Echo360 lecture recordings are at
http://echo360.uml.edu/martin201415/orgproglangfall.html

Whiteboard photos are at
https://plus.google.com/u/0/114049637113235097633/posts/USJSUa6M4Vw

Final Exam Results
85 points were available. Mean was ~54. 73 students sat the exam.

Homework

Below is distribution of people's work on the problem sets. Max 1000.

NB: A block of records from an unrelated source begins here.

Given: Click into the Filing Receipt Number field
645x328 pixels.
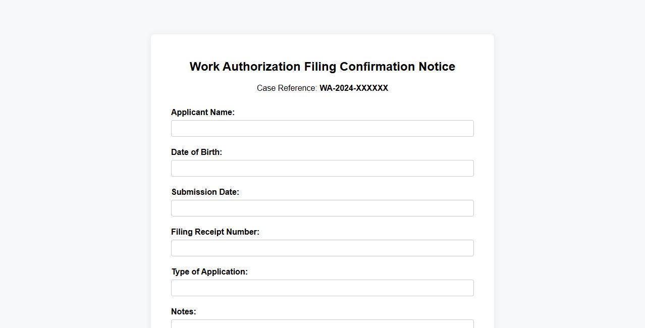Looking at the screenshot, I should click(x=322, y=248).
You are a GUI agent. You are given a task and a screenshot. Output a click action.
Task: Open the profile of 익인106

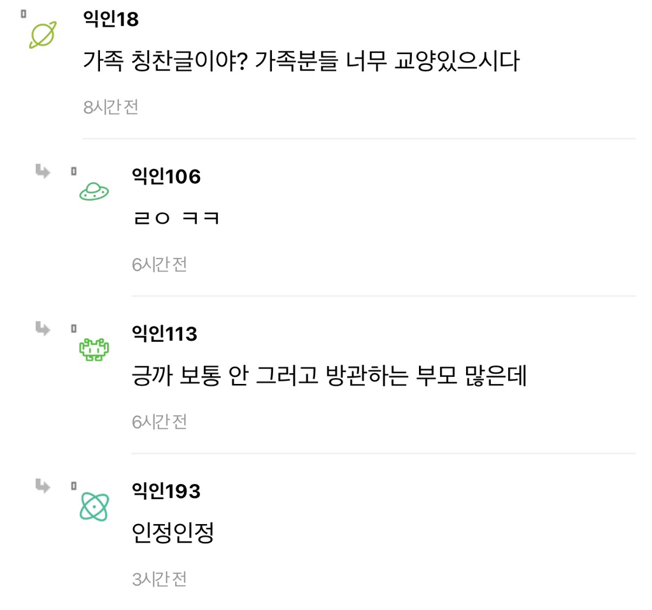coord(164,177)
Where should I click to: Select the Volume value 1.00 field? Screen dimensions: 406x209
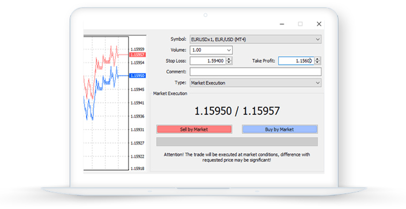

Study notes for Final exam: Attach:opl-body-of-knowledge-fall2014.txt

Meeting 40, Wed Dec 10

  • Project demos, part 2, in 3rd Floor Elevator Lobby

Meeting 39, Mon Dec 8

  • Project demos, part 1, in 3rd Floor Elevator Lobby

Meeting 38, Fri Dec 5
About projects and presentations/demos

  • please have your Project stubbed in by Sunday night
  • all project web pages are due 8a Monday morning
  • project demonstrations will be held in CS Dept 3rd Floor Elevator Lobby
  • bring your laptop running your code to your presentation (if neither partner has a laptop—arrange to share one with a classmate)
  • bring one printed copy of your web page to your demo
    • prepare to present your project in about 3 minutes
  • attendance at your presentation is mandatory
  • attendance at demonstrations on the day you're not presenting is optional

About final exam

  • there will be check-boxes to replace Exam 1 and/or Exam 2 scores with score on Final
  • you may bring 3 sheets of double-sided handwritten notes to the final
  • partial credit will be awarded on most if not all problems
  • all Exam 1 and Exam 2 material, plus:

Today's material

  • procedure application for compound procedures
  • let->combination

Course evaluations

Meeting 37, Wed Dec 3

Meeting 36, Mon Dec 1

Meeting 35, Mon Nov 24

Meeting 34, Fri Nov 21

Meeting 33, Wed Nov 19

  • introducing streams (Section 3.5 of book)
  • after class, PS8 was posted, due Wed 11/26

Meeting 32, Mon Nov 17

  • Exam 2 administered

Meeting 31, Fri Nov 14

  • Exam stuff
    • PS5 and PS6 solutions will be mailed to newsgroup
    • They are password-protected and the password will be given in lecture
    • You are allowed one 8.5x11" page of handwritten notes (double-sided OK)
  • OPL Final project proposal presentations

Meeting 30, Wed Nov 12
Exam 2 review:

  • equivalence of let and lambda; that let is syntactic sugar for lambda (Section 1.3.2, “Using let to create local variables”)
    • You should be able to translate from let expressions to their equivalent lambda expressions
    • and vice-versa
    • and for nested let's / lambda's.
  • equality testing via eq? (same object), eqv? (individual items having same value, tested with = for numbers or eq? for other things), and equal? (recursively testing structures using eqv?)
    • numeric equality (= operator) is defined as:
      “An inexact number is numerically equal to an exact number when the exact coercion of the inexact number is the exact number. Also, 0.0 and -0.0 are numerically equal, but +nan.0 is not numerically equal to itself.”
      http://docs.racket-lang.org/reference/generic-numbers.html#%28def._%28%28quote._~23~25kernel%29._~3d%29%29
    • symbols are eq? to themselves; i.e., (eq? 'foo 'foo) is #t.
    • there is only one empty list; i.e., (eq? '() '()) is #t.
    • given various objects, you should be able to say whether they are eq?, eqv?, and/or equal? to each other.
  • the symbolic differentiation problem set—how it works
  • the type systems problem set—how it works

Meeting 29, Mon Nov 10

Meeting 28, Fri Nov 7

  • discussion of simple-oo code
  • super brief into to adventure game PS

Meeting 27, Wed Nov 5

  • Exam 1 handed back; average was ~22. Results are compressed at the high end—max score was 36, but 6 extra credit points were available
  • went over fold problem
  • continuing discussion of environments/frames, procedure creation, and closures

Meeting 26, Mon Nov 3

Meeting 25, Fri Oct 31

  • “Type Systems - The Good, Bad and Ugly” by Paul Snively and Amanda Laucher

Meeting 24, Wed Oct 29 Continuing discussion of type systems.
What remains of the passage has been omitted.